One of the
things I will miss most about Tanzania is the call to prayer. One of my first
memories of homestay in Korogwe is
practically sprinting out of bed at 5:30 am as a result of the neighboring
mosque blasting quranic recitations. Even my village, which is entirely off the
power grid, manages to broadcast every call via an old school PA system
(imagine the air raid sirens from a Cold War propaganda film and you have the
right idea). Now, I mostly sleep through the morning call.
It’s a glorious
thing to hear the call to prayer in Dar Es Salaam at sunset. There you are,
sitting on a balcony, chatting about the inexhaustible topics of one’s youth
and future while families play on their roofs and the silhouettes of evening’s
first bats flash across the sky. Out of the labyrinthine city the first call to
prayer rises, only to be joined by the staggered emergence of its fellows, the
melodic Arabic swelling together before slipping back into the city’s unending
sounds. It may be one of the few moments that can make a twenty-something stop
thinking about himself.
Calls to prayer
only get more frequent and earnest during the month of Ramadan, which carries a
strange significance for me; it marks my first whole year in country. I’ll try
not to dwell on an arbitrary milestone too much but I will say that, while the
first year went so fast, the next fifteen months appear particularly
gargantuan. Truthfully, I’m scared shitless. Like many things in my service, I
can’t seem to resolve two conflicting feelings; at once, I feel like I’ve done
nothing meaningful over the last year, so now I have to really kick it into
gear, yet there’s so much time I shouldn’t sweat it. Truthfully: shitless.
Back to Ramadan,
I love getting the feel of another religion and the ebb and flow of their
lives. You start to notice things like how, although not as religious as it
once was, America’s calendar revolves entirely around Christian holy days. The
Islam I’m being exposed to is on such a local and independent scale, I also get
to learn about the faith while avoiding all the institutional and political
manipulations that taint all major religions. In a world of spreading violent,
political Islamist groups, like Al-Shabab
and Boka Haram in neighboring Kenya
and Uganda, respectively, this opportunity strikes me as invaluable.
On a personal
level, when I talk to people about their faith I enjoy get to peek through a
little window to what they most value.
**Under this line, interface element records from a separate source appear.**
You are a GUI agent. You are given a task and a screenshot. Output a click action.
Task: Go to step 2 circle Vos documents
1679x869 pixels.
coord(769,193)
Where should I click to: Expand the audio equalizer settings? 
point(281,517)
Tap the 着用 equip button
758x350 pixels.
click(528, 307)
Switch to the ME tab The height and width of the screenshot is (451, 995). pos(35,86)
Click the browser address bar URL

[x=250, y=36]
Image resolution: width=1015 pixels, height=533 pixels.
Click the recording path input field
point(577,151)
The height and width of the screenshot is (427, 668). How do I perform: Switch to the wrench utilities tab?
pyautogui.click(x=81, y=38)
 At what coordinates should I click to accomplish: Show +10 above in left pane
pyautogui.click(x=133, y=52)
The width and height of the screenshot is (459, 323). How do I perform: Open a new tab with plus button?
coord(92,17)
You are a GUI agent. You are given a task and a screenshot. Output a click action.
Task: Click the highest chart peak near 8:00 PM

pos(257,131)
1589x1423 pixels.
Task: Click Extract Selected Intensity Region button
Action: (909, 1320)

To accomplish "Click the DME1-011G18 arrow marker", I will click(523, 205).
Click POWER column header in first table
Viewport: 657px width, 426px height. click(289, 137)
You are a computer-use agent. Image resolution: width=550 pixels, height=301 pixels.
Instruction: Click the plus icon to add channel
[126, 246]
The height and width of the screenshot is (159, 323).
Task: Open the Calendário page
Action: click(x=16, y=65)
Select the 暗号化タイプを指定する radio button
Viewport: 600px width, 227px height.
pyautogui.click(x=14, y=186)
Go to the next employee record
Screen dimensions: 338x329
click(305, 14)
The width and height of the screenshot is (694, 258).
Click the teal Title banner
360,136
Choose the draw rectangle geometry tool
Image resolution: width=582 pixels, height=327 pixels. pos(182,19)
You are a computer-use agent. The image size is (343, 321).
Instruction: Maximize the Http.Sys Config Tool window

Recently, the conclusion of Ramadan has
granted me many opportunities to have this discussion. The end of Ramadan is a
major Muslim holy day, called Eid Al-Fitr,
which follows the siting of a new moon; part of the anticipation leading up to
the holiday is that no-one knows when exactly it will be, so we all watch the night
sky, hoping to catch a glimpse of the full moon.
The person I
most enjoy talking to about Islam, and any subject in general, with is my babu. To him, Eid (as in need) is about
charity and respecting all people as human beings; it’s a time to feed the
poor, cast aside avarice (uchoyo),
and recognize our shared humanity. After discussing the local customs of Id and his feelings on the holiday
season, the sun set and I was invited inside their roofless, door-less home to
sit with the family on their mkeka (a
reed mat) and break the fast. Although everyone in my village knows I don’t
fasting, I was a little tentative to take food from people who were eating
their first meal of the day. After the meal, my babu turned to me and said, “There is nothing better than eating
this meal with a non-muslim who is not fasting. Alhamdulilah.”
I have been affected
by many things in my Peace Corps service and few things have struck me as much
as my neighbors’ kindness and generosity, even in the face of destitution and
poverty. If I bring only one thing back
to America, I hope it’s some shadow of the selflessness I’ve come to know in
Kiuta. In America, a society of competition, isolation, and self-reliance, this
lesson is particularly pertinent: never are we more humble and connected than
when we are giving away ourselves.
P.S. Few things are more unsettling than being taken to a locked shead to look at a mystery animal. Apparently Sungura is rabit.